__Dataset__:
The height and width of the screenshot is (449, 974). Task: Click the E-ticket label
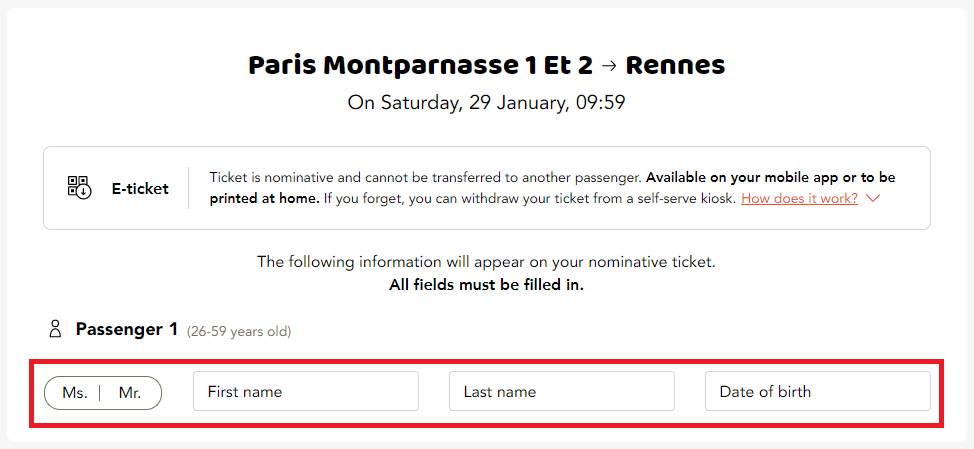pos(140,189)
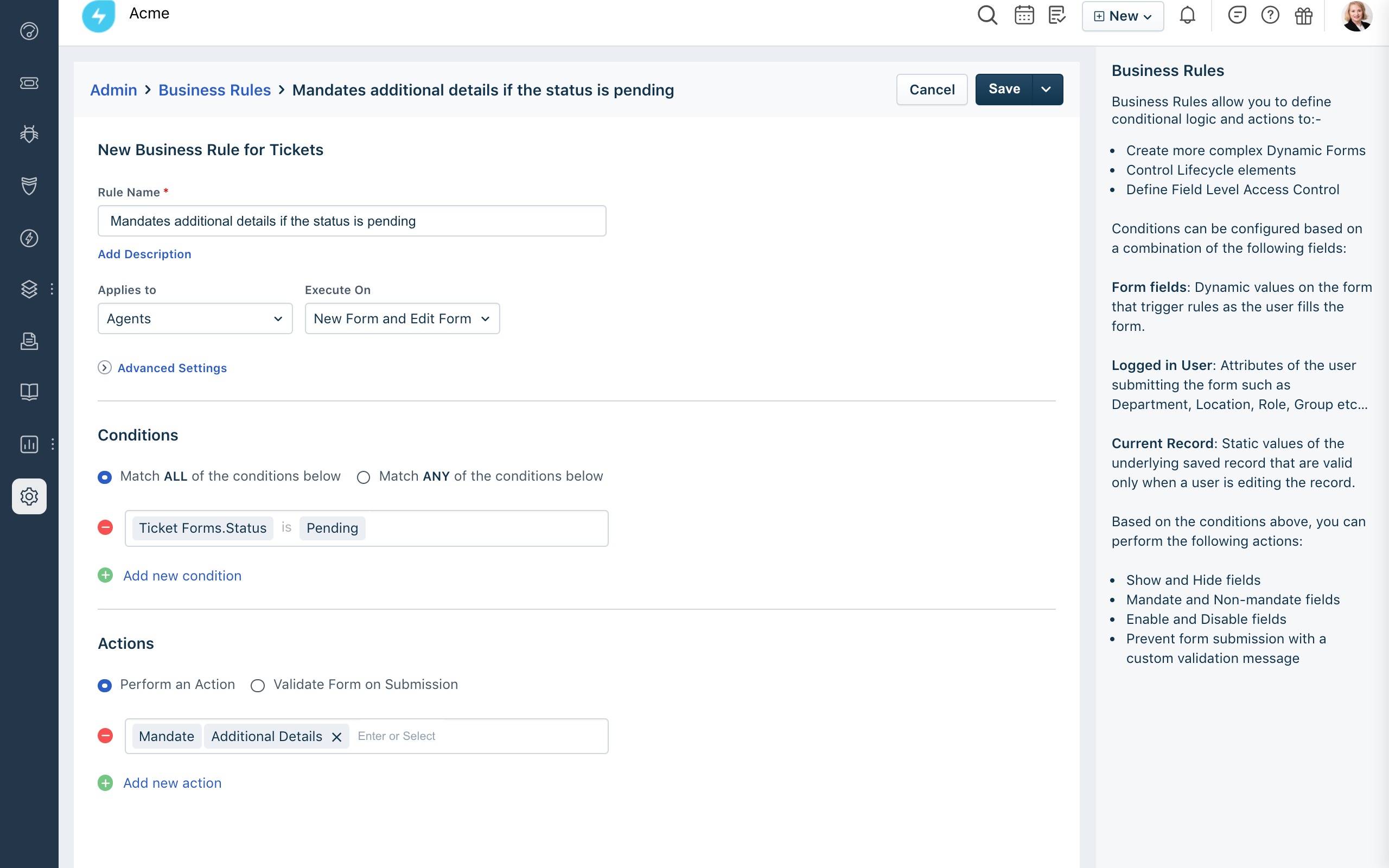Open the search icon in top bar
Viewport: 1389px width, 868px height.
coord(987,16)
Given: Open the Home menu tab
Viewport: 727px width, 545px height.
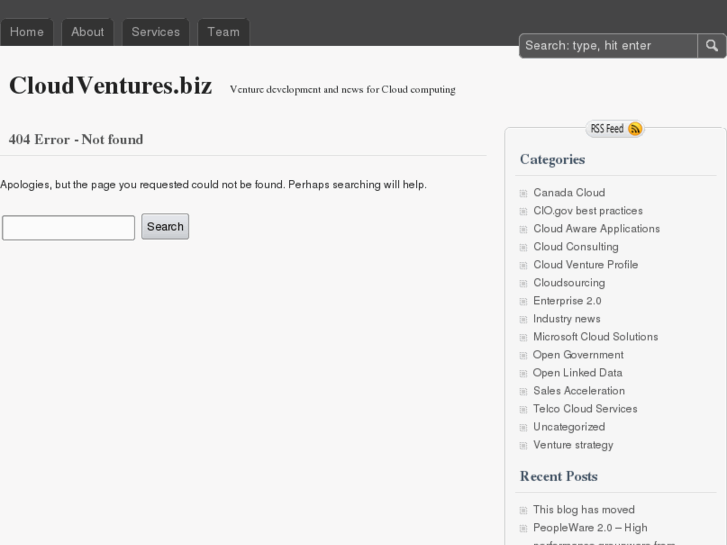Looking at the screenshot, I should 27,32.
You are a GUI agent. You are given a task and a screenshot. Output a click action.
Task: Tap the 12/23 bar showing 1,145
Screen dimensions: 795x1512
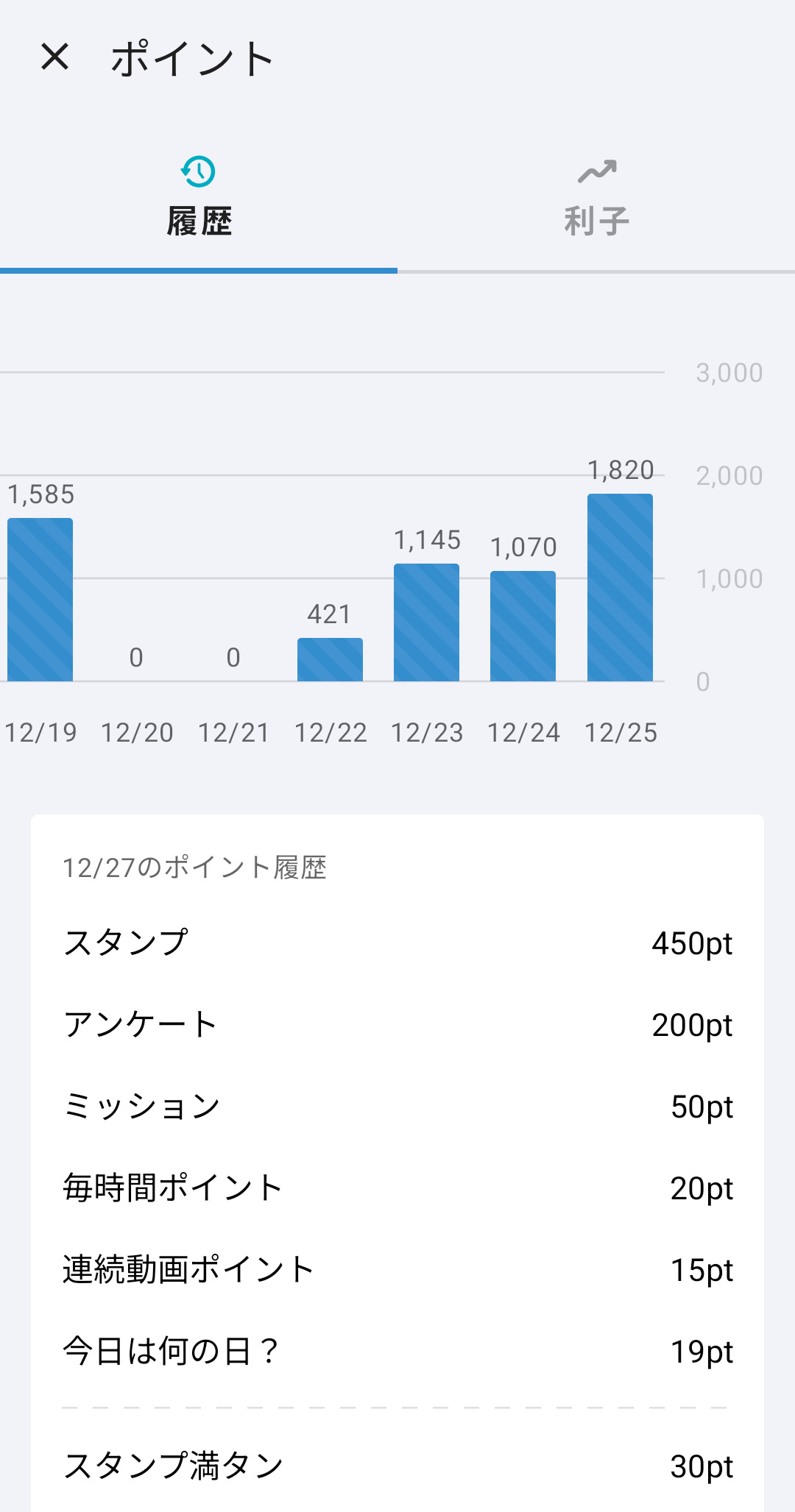point(426,622)
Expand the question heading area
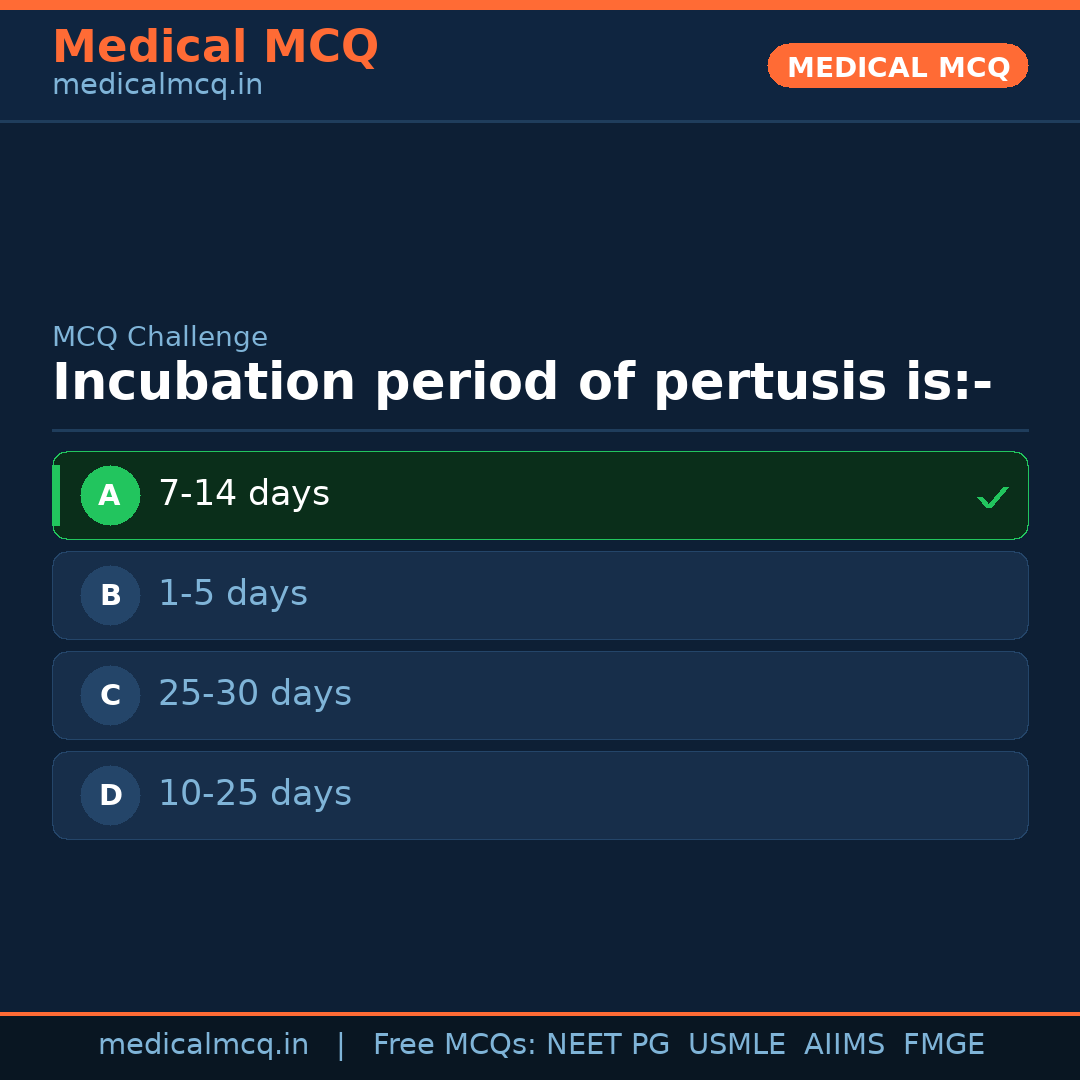The image size is (1080, 1080). pyautogui.click(x=522, y=381)
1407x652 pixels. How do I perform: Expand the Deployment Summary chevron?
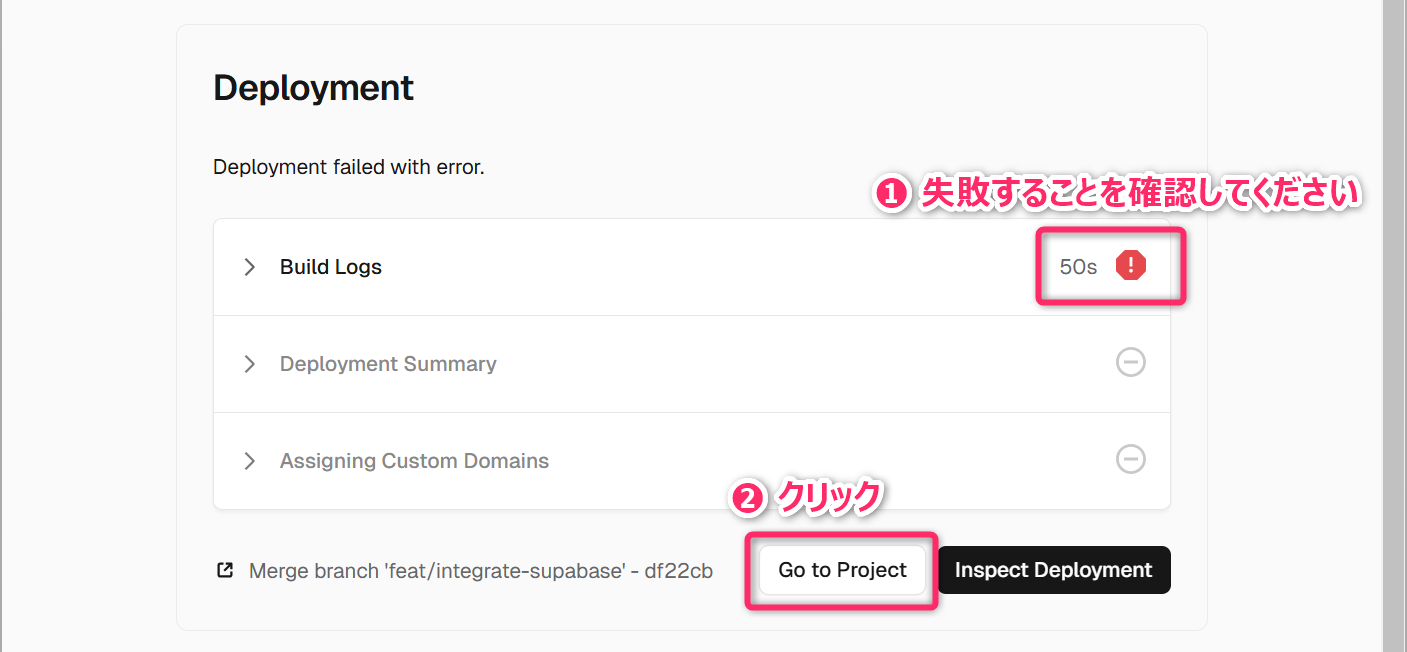(x=249, y=364)
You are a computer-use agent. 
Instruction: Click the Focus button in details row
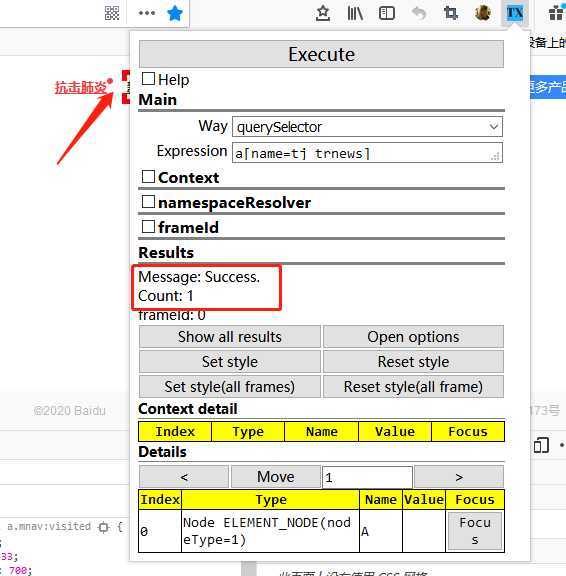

__What you will do__:
Could you set down, exactly as written, every line from the one with "You are a computer-use agent." to the end of the data, both ends included? Leave out the pictures.

__Reply to the exercise__:
You are a computer-use agent. 
Instruction: Click the Focus button in details row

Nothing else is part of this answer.